O ICMS - Imposto sobre a Circulação de Mercadorias e Serviço, previsto no artigo 155 da Constituição Federal de 1988 por determinação constitucional é não-cumulativo, não podendo esta não-cumulatividade ser modificada em prejuízo ao contribuinte:
Art. 155...
§ 2º - O imposto previsto no inciso II atenderá ao seguinte:
I - Será não-cumulativo, compensando-se o que for devido em cada operação relativa à circulação de mercadorias ou prestação de serviços com o montante cobrado nas anteriores pelo mesmo ou por outro Estado ou pelo Distrito Federal;
A Constituição Federal, ao dispor sobre o tema “compensação”, estipulou que a quantia a ser desembolsada pelo contribuinte a título de ICMS, seja o resultado de uma complementação do valor devido na saída posterior, do montante do crédito recebido, de tal sorte que não haja acúmulos de créditos que possam prejudicar a não-cumulatividade.
Por força do princípio constitucional da não-cumulatividade, o montante do imposto a ser recolhido pelo contribuinte é representado parte em moeda e outra parte em créditos relativos às operações anteriores, sendo que não há lei que impeça que o pagamento seja feito totalmente em créditos acumulados, em operações internas.
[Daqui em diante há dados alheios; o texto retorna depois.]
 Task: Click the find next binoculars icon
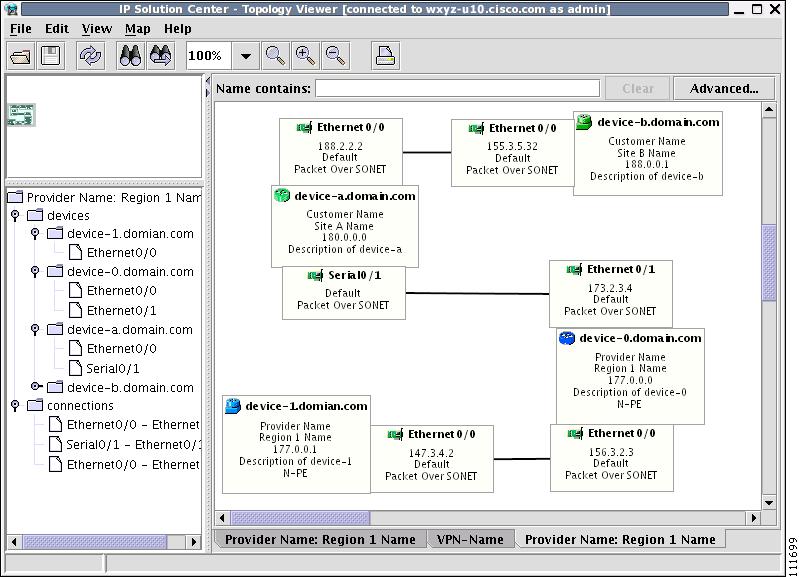coord(161,56)
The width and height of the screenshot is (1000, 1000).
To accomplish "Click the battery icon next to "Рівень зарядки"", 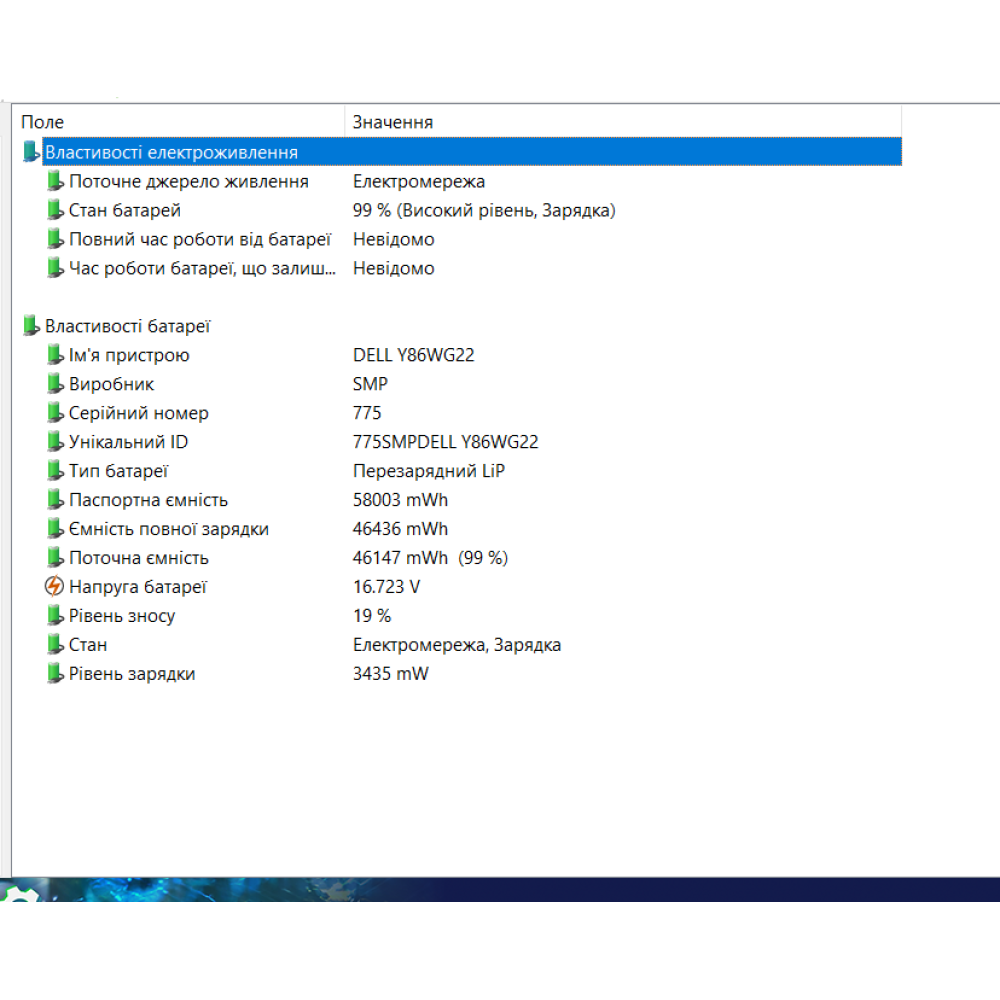I will click(56, 674).
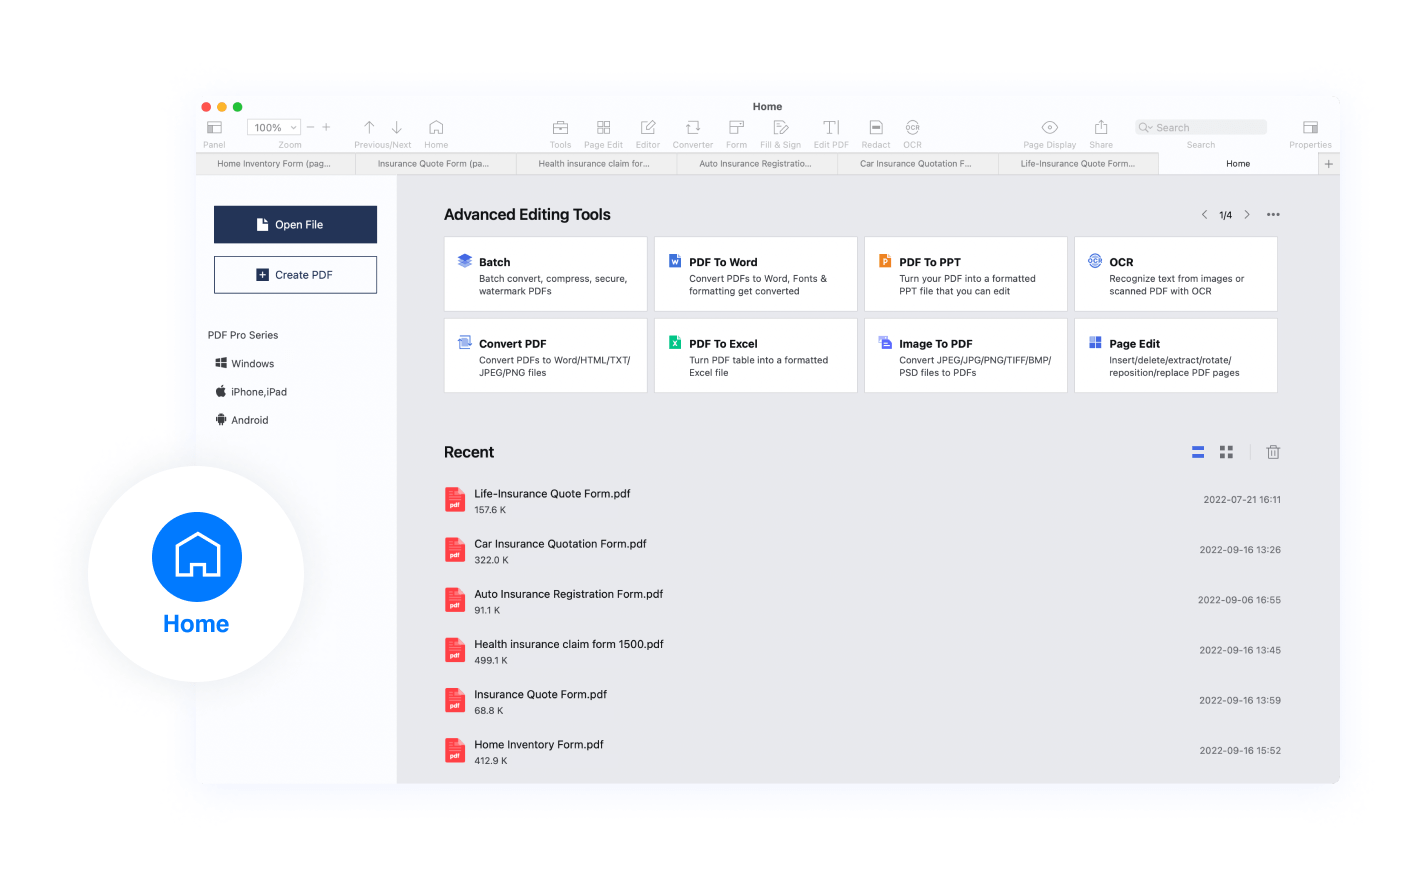Click the OCR toolbar icon
This screenshot has width=1428, height=880.
pyautogui.click(x=912, y=128)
O acumulo de créditos se dá, principalmente por diferenciais de alíquotas, ou operações com diferimento.
A Lei Complementar 87, de 13 de setembro de 1996 consagrou essa possibilidade no seu artigo 24, determinando que os Estados e o Distrito Federal fixem o prazo para que os créditos que superem os débitos sejam liquidados.
A Lei Complementar, portanto, para a liquidação dos créditos, prevê a transferência dos créditos acumulados do Imposto sobre circulação de Mercadorias e Serviços - ICMS, em duas ocasiões, conforme artigo 25 desta lei e consagrado pela jurisprudência dos tribunais:
Art. 25 - Para efeito de aplicação do art. 24, os débitos e créditos devem ser apurados em cada estabelecimento do sujeito passivo. Para este mesmo efeito, a lei estadual poderá determinar que se leve em conta o conjunto dos débitos e créditos de todos os estabelecimentos do sujeito passivo no Estado.
§ 1º - Saldos credores acumulados a partir da data de publicação desta Lei Complementar por estabelecimentos que realizem operações e prestações de que tratam o inciso II do artigo 3º e seu parágrafo único podem ser, na proporção que estas saídas representem do total de saídas realizadas pelo estabelecimento:
I - imputados pelo sujeito passivo a qualquer estabelecimento seu no Estado;
II - havendo saldo remanescente, transferidos pelo sujeito passivo a outros contribuintes do mesmo Estado, mediante a emissão pela autoridade competente de documento que reconheça o crédito.
§ 2º - Lei estadual poderá, nos demais casos de saldos credores acumulados a partir da vigência desta Lei Complementar, permitir que:
I - sejam imputados pelo sujeito passivo a qualquer estabelecimento seu no Estado;
II - sejam transferidos, nas condições que definir, a outros contribuintes do mesmo Estado.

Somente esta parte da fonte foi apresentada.